From that point forward, it goes right back to being a Shane Black movie, one that only gets better by the minute. The dialogue gets funnier to the point where I was laughing out loud from one-liner to one-liner, the plot goes in some wonderfully unexpected directions that would make Chris Nolan nod in approval and now I’m still wondering whether it’s better than Iron Man? As much as I dig that movie and everything it did right as a blueprint of sorts for this genre, there’s really something unique about the chances this one takes.
At the end of the day, it’s just a winning combination of writing, casting and directing that couldn’t be better suited for a franchise like this. Shane Black can write some snappy dialogue; no one can deliver it quite like Downey. Downey’s playing Tony Stark; Tony Stark is all about the snappy dialogue. Need someone to play the best villain in the series? Good call getting Ben Kingsley to steal the freaking show. Want to riddle your movie with some of the most creative and exciting action scenes in recent memory, scenes that at times rival those in The Avengers? Double good call giving the reigns to the creative genius behind Lethal Weapon and The Long Kiss Goodnight. Just some good calls all around, really.

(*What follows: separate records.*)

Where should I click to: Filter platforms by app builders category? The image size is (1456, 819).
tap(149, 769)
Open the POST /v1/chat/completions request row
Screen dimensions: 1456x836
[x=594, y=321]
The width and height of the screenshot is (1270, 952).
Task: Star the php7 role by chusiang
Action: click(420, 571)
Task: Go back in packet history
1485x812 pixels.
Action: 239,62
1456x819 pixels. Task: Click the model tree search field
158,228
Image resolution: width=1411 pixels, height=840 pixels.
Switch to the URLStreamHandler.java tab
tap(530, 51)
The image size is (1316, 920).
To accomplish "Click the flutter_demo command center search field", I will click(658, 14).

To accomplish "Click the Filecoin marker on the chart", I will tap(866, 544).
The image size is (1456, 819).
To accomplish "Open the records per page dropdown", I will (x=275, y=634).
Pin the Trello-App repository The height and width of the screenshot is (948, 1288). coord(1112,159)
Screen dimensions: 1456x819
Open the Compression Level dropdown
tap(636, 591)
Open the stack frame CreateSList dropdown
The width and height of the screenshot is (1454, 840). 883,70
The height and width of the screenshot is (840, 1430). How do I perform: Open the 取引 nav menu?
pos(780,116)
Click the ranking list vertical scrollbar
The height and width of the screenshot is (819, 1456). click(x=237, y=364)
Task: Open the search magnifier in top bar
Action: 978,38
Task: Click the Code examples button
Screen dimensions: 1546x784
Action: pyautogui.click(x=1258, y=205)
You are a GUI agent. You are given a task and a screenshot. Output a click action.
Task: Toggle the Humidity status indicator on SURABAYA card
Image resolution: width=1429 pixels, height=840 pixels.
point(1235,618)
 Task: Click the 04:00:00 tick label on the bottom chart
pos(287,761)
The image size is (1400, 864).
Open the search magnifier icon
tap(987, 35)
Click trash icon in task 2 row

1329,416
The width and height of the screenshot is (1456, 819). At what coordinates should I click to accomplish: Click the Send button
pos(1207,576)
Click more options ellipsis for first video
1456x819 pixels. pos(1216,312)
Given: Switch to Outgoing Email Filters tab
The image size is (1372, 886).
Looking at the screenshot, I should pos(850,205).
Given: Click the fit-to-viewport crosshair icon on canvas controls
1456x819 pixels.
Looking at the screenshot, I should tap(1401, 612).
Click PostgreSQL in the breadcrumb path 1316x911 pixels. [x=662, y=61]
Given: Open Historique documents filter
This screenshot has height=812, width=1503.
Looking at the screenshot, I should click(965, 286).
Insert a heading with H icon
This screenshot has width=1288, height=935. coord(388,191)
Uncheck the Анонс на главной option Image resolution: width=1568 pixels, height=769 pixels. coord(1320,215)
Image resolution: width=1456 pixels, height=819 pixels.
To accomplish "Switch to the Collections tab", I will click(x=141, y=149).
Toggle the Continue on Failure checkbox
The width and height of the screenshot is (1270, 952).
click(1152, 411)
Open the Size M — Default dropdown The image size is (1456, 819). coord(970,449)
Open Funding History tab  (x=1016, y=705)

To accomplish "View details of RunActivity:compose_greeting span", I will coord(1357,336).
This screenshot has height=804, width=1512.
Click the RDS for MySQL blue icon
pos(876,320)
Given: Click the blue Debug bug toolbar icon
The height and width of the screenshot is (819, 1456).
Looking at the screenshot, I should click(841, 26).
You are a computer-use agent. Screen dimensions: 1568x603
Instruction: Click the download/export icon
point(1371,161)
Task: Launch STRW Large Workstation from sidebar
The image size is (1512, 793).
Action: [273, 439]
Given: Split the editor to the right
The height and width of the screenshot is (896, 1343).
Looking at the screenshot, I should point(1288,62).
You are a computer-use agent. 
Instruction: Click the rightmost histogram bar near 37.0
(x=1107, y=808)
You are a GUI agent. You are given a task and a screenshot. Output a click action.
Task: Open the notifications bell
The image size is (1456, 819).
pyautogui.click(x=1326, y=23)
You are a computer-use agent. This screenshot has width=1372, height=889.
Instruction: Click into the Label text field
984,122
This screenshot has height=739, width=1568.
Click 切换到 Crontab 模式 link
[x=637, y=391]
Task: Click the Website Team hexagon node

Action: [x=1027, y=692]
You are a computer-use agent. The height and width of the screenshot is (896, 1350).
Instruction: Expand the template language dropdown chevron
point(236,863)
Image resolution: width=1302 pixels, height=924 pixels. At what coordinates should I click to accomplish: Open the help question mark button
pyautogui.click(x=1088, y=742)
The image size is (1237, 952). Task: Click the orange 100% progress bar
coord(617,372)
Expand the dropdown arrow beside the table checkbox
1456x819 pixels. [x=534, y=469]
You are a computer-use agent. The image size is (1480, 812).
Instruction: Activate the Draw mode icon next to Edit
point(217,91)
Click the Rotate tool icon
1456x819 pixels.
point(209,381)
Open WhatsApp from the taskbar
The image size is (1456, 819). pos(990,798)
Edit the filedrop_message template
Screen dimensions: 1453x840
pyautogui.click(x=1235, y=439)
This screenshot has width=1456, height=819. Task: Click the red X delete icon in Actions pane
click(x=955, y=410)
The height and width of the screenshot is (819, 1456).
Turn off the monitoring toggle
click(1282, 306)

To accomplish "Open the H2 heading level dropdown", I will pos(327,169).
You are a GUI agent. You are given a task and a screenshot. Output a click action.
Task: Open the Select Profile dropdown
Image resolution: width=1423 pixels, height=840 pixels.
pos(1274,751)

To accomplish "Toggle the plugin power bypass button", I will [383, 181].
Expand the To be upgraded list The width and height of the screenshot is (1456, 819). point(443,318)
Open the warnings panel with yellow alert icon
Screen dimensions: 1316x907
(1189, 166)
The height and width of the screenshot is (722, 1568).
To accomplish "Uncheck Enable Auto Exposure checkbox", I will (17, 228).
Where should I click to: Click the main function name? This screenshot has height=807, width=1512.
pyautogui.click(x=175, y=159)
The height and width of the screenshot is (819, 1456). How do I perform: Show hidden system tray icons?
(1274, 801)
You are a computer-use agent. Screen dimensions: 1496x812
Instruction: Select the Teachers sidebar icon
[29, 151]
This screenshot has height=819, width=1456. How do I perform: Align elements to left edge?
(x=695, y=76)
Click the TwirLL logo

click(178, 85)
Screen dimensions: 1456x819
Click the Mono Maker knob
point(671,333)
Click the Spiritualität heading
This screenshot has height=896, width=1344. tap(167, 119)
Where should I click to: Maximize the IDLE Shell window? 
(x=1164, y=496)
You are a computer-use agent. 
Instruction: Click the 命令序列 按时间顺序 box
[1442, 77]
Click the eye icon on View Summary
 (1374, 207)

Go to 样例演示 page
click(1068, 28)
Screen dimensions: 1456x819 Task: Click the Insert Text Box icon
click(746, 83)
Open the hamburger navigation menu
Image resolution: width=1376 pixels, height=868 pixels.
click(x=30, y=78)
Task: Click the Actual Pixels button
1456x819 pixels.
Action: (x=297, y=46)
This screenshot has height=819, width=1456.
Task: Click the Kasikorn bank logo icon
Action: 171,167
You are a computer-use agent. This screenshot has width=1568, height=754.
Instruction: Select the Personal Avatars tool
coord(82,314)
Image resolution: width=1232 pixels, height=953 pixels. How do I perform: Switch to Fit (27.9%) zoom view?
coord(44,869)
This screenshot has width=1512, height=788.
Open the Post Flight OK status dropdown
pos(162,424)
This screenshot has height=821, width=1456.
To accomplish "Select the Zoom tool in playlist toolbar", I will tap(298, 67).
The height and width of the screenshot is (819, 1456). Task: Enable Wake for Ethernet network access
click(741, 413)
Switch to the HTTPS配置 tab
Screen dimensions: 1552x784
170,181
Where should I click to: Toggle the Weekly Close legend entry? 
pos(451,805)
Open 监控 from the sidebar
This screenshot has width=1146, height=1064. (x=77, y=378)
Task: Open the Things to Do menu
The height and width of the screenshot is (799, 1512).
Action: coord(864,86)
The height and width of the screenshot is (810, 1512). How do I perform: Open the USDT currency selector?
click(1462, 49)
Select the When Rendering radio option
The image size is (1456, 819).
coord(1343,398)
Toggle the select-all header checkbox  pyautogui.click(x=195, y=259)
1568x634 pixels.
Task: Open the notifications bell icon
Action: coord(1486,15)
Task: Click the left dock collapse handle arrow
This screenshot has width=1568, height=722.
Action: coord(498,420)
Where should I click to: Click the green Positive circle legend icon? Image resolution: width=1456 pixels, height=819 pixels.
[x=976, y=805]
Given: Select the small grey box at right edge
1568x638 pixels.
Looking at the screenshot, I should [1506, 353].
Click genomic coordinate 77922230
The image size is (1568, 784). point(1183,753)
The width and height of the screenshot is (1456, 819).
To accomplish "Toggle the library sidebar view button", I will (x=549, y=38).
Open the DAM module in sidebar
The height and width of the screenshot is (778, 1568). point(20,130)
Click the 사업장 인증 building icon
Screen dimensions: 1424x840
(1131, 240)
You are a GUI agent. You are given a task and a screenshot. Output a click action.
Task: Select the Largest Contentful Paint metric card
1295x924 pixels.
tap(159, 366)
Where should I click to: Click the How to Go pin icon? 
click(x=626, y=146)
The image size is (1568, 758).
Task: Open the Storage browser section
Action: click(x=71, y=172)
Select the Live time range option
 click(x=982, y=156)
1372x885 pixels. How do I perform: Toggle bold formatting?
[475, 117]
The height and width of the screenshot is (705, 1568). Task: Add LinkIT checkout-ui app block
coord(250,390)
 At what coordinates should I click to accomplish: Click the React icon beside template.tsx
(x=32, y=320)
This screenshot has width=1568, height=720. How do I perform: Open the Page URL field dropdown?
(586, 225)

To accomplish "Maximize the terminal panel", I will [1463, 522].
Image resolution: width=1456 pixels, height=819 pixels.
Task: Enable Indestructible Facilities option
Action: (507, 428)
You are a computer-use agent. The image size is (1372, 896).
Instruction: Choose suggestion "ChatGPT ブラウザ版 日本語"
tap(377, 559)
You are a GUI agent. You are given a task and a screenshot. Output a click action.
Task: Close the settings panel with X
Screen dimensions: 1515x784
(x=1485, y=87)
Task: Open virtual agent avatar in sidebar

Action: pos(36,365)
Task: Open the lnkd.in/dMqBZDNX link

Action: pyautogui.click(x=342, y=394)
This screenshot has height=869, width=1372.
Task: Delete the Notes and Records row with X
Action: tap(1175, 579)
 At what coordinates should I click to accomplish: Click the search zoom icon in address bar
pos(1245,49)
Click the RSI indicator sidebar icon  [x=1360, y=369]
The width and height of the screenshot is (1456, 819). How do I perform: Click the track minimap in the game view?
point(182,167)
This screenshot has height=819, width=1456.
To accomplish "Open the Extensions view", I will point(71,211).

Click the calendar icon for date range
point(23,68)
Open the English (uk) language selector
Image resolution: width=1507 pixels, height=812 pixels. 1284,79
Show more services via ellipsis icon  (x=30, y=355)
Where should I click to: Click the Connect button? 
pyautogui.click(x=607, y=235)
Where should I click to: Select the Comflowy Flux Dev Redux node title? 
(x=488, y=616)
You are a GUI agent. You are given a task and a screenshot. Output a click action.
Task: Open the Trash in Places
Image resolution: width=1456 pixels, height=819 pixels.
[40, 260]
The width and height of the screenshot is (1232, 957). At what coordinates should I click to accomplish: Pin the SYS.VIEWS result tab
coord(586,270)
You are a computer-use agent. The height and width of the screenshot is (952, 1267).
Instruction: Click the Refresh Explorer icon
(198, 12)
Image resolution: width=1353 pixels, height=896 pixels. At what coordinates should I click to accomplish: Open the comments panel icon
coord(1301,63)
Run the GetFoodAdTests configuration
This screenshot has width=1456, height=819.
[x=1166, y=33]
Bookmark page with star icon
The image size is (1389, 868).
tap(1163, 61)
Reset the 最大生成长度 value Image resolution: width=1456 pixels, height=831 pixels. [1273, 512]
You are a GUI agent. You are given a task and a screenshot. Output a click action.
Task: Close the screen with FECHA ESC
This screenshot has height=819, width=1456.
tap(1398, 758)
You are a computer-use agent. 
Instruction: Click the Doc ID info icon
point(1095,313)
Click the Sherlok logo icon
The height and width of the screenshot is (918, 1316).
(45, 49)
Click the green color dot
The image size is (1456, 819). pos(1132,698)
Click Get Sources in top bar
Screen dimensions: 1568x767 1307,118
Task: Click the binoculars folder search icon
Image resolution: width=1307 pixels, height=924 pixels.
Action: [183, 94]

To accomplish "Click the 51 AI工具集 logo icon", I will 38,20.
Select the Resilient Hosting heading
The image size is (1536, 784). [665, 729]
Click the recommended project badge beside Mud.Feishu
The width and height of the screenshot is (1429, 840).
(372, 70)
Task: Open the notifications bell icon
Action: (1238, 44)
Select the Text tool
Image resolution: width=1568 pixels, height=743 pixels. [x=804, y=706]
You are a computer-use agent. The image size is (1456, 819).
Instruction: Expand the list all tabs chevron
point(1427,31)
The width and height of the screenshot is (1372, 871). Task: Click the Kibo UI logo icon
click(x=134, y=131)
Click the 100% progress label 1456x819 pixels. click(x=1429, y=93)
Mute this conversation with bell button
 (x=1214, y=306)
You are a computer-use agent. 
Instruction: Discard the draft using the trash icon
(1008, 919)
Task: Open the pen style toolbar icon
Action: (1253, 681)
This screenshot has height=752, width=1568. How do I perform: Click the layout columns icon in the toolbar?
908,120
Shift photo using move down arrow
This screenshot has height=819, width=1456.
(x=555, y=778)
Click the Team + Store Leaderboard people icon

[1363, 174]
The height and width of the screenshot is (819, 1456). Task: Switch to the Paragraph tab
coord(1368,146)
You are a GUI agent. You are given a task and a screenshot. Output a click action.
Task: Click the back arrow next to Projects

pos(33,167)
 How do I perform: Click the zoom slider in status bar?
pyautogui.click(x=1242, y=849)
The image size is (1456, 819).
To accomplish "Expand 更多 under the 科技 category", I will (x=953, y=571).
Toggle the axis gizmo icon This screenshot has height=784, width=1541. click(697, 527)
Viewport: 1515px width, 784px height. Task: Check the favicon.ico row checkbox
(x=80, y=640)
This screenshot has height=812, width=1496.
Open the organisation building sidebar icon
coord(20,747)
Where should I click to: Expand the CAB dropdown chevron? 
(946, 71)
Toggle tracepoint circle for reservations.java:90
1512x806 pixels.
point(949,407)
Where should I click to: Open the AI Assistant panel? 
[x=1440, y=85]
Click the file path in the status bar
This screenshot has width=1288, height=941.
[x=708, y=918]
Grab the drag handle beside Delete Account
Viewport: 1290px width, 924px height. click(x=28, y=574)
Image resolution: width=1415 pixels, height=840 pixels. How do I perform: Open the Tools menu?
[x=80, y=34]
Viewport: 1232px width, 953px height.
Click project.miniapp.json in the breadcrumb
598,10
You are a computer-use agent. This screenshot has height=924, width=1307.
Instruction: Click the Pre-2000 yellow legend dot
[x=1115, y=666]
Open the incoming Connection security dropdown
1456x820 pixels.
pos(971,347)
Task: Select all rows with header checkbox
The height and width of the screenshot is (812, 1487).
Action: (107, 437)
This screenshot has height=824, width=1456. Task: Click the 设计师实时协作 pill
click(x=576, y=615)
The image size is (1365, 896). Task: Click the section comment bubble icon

Yeah, it takes a little while to get there, but once the juices start flowing, this sucker’s firing on all cylinders. And with the exception of that first Act that’s easy enough to overlook when all is said and done, I can’t think of a damn thing worth complaining about. Maybe it doesn’t do character development as well as Joss Whedon did and I guess I can understand how some purists out there might be tiffed about some of the liberties it takes. But as someone who knows next to nothing about the source material, I really wish more movies of this sort would take liberties like these. This was a pleasant surprise, and even if I had been into the comics, I’d be surprised if I thought otherwise.
Not only that, but coming off the heels of a disappointing sequel and existing in the wake of Marvel’s magnum opus, Iron Man 3 had more reasons to fail than succeed. Yet succeed it did with flying colors. Kids, what can I say other than that it’s a total blast, it’s a bonafide crowd-pleaser and it’s a pretty swell way to kick off the summer. I wouldn’t call it “deep” by any means, but hey, that’s what Man of Steel is for.
The point is, a mighty good time was had by all and that’s more than enough to earn this baby an 8.
Shane Black and Ben Kingsley, man. Truly a thing of beauty.